Content starts

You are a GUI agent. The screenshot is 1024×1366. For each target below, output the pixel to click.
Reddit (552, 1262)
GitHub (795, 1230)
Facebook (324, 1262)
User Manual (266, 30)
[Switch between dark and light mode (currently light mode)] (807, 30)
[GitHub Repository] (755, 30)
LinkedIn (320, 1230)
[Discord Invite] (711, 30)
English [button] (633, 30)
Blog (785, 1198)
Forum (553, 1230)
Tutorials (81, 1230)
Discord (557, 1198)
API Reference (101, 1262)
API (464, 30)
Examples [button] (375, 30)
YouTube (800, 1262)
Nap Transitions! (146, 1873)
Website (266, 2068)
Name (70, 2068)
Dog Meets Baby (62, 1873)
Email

Content ends

In the records above, locate the line that contains "Examples [button] (375, 30)". Repeat it and every line after it, exactly, and nothing else.

Examples [button] (375, 30)
YouTube (800, 1262)
Nap Transitions! (146, 1873)
Website (266, 2068)
Name (70, 2068)
Dog Meets Baby (62, 1873)
Email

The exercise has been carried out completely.